By the way, I’ll be hosting a September Harvest workshop at Anna Tasca Lanza, 5-10 September, 2022. See their calendar for more information! And don’t forget to sign up to my newsletter, Notes from my Kitchen, if you want to always be in the loop about workshops like these, plus receive recipes, food essays and tips on food writing or food photography.
Fabriza’s Torta al Cioccolato
I use very slightly less sugar (30 grams less) than the original and have found accidentally that separating the eggs is not so important but if you accidentally do this, give the eggs an extra good whipping so they are spectacularly fluffy.

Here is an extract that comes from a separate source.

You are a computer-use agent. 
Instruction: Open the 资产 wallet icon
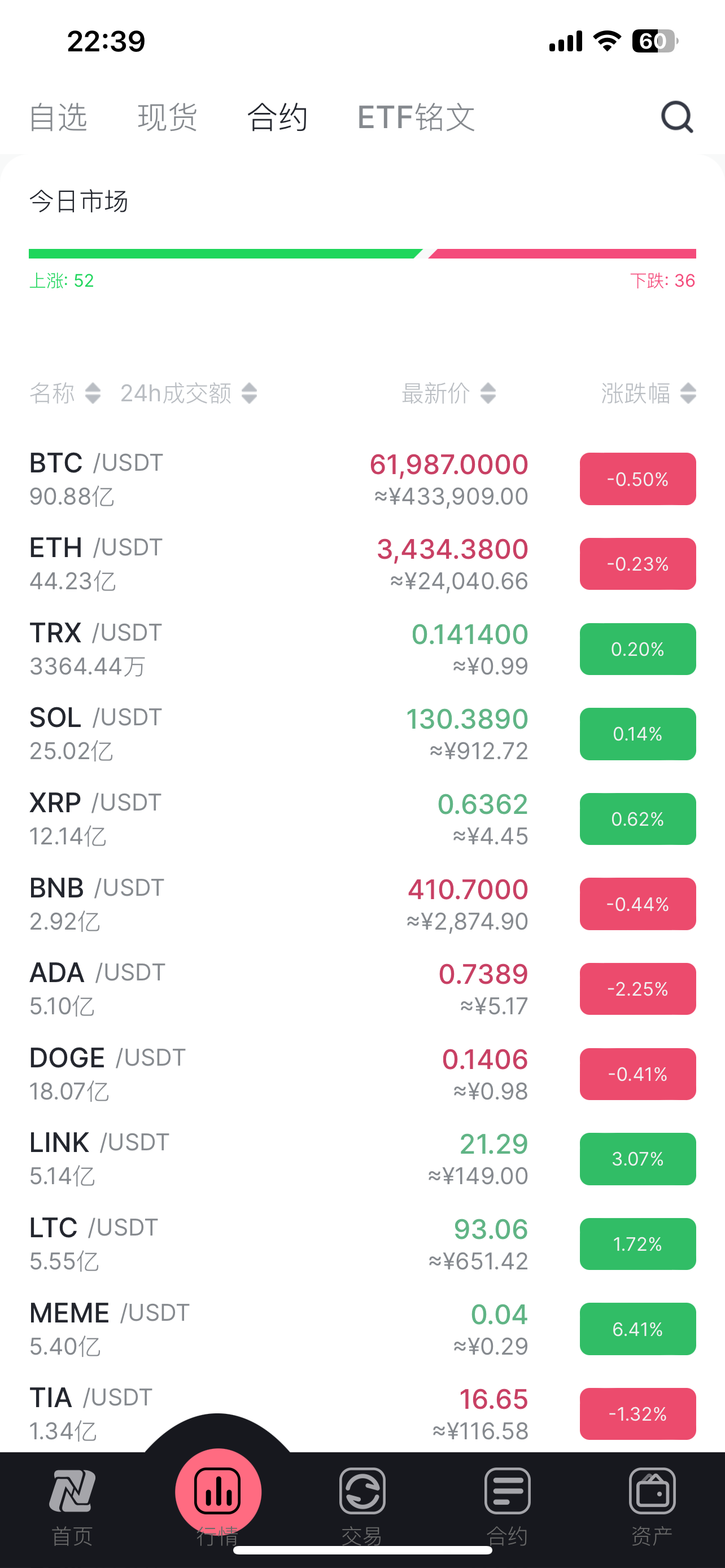pyautogui.click(x=652, y=1491)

Otherwise this is just as Fabrizia gave it to me.
120 grams butter, plus some more for greasing the pan
cocoa powder, for dusting pan
200 grams dark chocolate (I used 70% cocoa)
4 eggs, separated (or not, if you forget…)
150 grams sugar
pinch of salt
Heat oven to 160C (320F). Heavily butter a 10-inch springform pan and dust with cocoa powder. Over a double boiler, melt together the butter and dark chocolate, whisking until combined. Remove from heat, allow to cool slightly. Beat egg yolks and sugar together until a ribbon forms, then add the chocolate to the egg mixture. In a separate bowl, beat egg whites to stiff peaks with a pinch of salt and gently fold in to the chocolate mixture until well incorporated. Scrape batter into prepared pan. Bake 25-30 minutes, until the sides just start to pull away and the top begins to crack. Allow to cool completely. Release the springform ring, run a knife under the cake and move to a serving platter. Dust with more cocoa powder — and keep away from 3 year olds.